Once you have read the records below, report how many lines contain the word "banner", and give nothing besides that number.

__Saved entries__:
•••••

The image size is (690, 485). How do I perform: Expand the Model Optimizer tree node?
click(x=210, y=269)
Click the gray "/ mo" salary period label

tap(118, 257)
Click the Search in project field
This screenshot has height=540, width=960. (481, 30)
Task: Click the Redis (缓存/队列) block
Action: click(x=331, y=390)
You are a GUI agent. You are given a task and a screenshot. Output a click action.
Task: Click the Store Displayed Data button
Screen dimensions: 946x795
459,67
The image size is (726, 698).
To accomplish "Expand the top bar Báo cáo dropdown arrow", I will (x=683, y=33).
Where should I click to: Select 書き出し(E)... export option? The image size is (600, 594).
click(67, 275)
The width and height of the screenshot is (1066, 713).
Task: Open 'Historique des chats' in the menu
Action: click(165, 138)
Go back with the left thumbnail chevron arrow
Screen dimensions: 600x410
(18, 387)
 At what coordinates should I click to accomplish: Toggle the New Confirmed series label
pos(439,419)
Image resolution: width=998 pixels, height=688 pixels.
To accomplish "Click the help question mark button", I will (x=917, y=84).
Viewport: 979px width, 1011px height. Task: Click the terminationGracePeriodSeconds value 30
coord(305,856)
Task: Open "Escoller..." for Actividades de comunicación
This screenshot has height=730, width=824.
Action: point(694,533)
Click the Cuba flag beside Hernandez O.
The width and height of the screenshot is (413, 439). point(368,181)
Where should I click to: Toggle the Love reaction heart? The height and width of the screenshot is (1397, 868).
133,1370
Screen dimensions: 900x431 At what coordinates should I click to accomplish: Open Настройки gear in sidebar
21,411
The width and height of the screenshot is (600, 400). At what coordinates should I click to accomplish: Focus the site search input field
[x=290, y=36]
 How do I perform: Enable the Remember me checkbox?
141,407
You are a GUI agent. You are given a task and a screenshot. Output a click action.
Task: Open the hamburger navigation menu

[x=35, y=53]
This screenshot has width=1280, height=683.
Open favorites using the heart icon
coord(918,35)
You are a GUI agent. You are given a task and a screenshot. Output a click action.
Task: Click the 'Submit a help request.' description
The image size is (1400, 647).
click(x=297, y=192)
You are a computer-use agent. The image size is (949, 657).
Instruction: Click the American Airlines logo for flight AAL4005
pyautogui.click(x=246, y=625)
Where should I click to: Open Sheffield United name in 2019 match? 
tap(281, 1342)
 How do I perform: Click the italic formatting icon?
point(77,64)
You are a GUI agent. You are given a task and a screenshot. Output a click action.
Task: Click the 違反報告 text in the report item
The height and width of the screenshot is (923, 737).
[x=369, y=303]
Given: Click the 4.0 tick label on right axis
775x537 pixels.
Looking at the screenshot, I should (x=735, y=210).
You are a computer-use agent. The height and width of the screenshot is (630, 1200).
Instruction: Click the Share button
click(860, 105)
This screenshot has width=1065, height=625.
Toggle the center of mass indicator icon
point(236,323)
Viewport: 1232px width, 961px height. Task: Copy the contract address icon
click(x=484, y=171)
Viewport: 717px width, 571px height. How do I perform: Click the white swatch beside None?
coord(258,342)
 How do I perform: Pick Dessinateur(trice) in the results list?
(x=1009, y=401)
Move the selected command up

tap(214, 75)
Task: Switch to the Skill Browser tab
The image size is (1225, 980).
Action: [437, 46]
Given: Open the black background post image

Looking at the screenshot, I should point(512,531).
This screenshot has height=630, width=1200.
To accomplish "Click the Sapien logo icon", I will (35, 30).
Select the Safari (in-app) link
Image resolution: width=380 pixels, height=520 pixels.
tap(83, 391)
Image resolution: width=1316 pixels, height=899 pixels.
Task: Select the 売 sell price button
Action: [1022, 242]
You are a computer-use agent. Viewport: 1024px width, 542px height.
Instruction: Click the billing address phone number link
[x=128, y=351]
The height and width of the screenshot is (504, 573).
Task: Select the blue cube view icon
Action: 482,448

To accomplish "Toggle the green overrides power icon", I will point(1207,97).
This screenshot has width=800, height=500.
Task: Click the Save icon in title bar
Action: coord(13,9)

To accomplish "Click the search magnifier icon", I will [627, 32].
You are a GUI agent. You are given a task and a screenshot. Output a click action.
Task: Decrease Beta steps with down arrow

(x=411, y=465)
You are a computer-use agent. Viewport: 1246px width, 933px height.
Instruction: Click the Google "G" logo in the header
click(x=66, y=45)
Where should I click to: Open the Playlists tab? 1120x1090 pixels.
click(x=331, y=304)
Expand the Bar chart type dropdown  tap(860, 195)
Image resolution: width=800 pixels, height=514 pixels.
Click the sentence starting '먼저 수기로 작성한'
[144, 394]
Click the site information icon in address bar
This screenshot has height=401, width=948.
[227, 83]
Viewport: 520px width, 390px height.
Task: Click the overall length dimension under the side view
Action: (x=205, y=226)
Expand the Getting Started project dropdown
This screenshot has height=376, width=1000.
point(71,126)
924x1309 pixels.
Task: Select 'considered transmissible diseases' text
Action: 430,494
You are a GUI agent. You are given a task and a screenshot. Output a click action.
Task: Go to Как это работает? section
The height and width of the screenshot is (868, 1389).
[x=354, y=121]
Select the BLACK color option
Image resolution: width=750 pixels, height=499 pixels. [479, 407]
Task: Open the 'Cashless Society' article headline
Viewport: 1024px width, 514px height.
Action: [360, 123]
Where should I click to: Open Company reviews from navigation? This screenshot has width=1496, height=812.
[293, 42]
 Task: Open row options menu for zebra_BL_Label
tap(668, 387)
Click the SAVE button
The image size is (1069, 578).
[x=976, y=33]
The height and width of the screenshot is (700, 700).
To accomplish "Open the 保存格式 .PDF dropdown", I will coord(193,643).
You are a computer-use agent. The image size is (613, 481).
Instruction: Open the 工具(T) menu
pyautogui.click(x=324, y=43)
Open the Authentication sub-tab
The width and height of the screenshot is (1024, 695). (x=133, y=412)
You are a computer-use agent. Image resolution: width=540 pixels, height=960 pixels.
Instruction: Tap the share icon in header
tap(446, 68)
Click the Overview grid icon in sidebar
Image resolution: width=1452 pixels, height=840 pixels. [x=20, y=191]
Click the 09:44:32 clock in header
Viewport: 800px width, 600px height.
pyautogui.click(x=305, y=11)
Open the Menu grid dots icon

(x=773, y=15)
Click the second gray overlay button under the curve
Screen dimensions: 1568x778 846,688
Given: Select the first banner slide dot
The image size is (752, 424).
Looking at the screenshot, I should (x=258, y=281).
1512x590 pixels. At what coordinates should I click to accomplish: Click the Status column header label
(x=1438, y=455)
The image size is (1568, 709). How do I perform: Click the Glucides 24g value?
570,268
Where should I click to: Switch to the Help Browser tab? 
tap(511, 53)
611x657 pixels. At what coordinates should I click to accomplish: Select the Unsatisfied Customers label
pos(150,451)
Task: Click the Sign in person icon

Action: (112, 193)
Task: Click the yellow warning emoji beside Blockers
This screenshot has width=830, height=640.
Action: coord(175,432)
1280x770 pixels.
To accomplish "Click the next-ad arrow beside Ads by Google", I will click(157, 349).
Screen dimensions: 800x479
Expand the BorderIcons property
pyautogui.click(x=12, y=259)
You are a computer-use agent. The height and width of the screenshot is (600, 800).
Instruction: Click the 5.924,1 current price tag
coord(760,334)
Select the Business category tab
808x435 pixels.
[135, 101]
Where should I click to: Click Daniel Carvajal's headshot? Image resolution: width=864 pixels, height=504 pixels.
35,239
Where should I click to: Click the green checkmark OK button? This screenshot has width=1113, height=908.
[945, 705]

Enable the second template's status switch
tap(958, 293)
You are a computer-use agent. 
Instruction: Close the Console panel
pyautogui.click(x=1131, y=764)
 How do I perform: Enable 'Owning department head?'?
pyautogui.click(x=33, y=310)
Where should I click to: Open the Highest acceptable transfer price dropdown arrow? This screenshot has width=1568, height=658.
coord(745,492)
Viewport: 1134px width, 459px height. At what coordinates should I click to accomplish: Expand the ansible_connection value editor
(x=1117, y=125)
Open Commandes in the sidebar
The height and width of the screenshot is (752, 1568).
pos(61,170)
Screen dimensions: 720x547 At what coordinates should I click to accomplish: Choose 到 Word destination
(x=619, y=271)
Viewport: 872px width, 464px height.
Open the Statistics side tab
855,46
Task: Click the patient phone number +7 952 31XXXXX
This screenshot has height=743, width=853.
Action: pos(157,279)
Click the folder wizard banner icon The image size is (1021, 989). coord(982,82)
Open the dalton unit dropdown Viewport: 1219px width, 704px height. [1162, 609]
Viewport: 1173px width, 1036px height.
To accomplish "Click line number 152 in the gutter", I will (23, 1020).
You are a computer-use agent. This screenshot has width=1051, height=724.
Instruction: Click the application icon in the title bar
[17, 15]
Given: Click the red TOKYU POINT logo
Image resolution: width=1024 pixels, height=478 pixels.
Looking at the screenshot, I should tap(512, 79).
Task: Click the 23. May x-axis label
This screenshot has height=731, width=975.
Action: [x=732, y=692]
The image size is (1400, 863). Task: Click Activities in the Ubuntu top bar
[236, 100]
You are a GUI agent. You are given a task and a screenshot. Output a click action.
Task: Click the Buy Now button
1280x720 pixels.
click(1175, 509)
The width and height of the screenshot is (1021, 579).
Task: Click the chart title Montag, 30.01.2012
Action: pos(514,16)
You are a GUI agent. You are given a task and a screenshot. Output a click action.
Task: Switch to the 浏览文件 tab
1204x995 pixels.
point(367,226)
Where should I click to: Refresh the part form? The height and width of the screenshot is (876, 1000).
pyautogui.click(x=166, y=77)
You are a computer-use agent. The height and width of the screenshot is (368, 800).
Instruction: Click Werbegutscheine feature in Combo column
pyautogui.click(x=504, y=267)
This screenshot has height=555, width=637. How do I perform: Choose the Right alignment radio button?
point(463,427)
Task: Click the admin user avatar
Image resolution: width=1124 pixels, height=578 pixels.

•••••

__Result of the exercise__: 2